:: Assignment ::
In the data that follows, each entry is to be restated exactly.

[Stored records]
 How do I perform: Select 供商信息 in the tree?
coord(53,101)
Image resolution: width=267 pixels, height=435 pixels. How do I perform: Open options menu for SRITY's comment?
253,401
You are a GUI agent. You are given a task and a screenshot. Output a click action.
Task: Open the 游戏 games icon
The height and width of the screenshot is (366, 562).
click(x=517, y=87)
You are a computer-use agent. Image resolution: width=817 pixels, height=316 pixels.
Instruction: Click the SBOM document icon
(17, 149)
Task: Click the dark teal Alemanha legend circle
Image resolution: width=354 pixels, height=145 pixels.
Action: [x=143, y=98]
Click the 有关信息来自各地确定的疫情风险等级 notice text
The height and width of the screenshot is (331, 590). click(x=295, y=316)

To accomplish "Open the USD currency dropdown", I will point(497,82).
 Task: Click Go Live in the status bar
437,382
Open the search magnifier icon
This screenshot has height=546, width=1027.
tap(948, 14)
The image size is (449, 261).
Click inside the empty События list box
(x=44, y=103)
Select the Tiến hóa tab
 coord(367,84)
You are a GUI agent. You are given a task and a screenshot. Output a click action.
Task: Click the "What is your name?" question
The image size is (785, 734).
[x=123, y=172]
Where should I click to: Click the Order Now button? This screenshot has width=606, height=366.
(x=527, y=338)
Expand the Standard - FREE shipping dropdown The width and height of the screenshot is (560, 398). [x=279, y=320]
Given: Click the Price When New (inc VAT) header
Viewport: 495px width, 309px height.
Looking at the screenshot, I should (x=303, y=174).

:: Expected answer ::
 How do I perform: Select 供商信息 in the tree?
coord(53,101)
Image resolution: width=267 pixels, height=435 pixels. How do I perform: Open options menu for SRITY's comment?
253,401
You are a GUI agent. You are given a task and a screenshot. Output a click action.
Task: Open the 游戏 games icon
The height and width of the screenshot is (366, 562).
click(x=517, y=87)
You are a computer-use agent. Image resolution: width=817 pixels, height=316 pixels.
Instruction: Click the SBOM document icon
(17, 149)
Task: Click the dark teal Alemanha legend circle
Image resolution: width=354 pixels, height=145 pixels.
Action: [x=143, y=98]
Click the 有关信息来自各地确定的疫情风险等级 notice text
The height and width of the screenshot is (331, 590). click(x=295, y=316)

To accomplish "Open the USD currency dropdown", I will point(497,82).
 Task: Click Go Live in the status bar
437,382
Open the search magnifier icon
This screenshot has height=546, width=1027.
tap(948, 14)
The image size is (449, 261).
Click inside the empty События list box
(x=44, y=103)
Select the Tiến hóa tab
 coord(367,84)
You are a GUI agent. You are given a task and a screenshot. Output a click action.
Task: Click the "What is your name?" question
The image size is (785, 734).
[x=123, y=172]
Where should I click to: Click the Order Now button? This screenshot has width=606, height=366.
(x=527, y=338)
Expand the Standard - FREE shipping dropdown The width and height of the screenshot is (560, 398). [x=279, y=320]
Given: Click the Price When New (inc VAT) header
Viewport: 495px width, 309px height.
Looking at the screenshot, I should (x=303, y=174).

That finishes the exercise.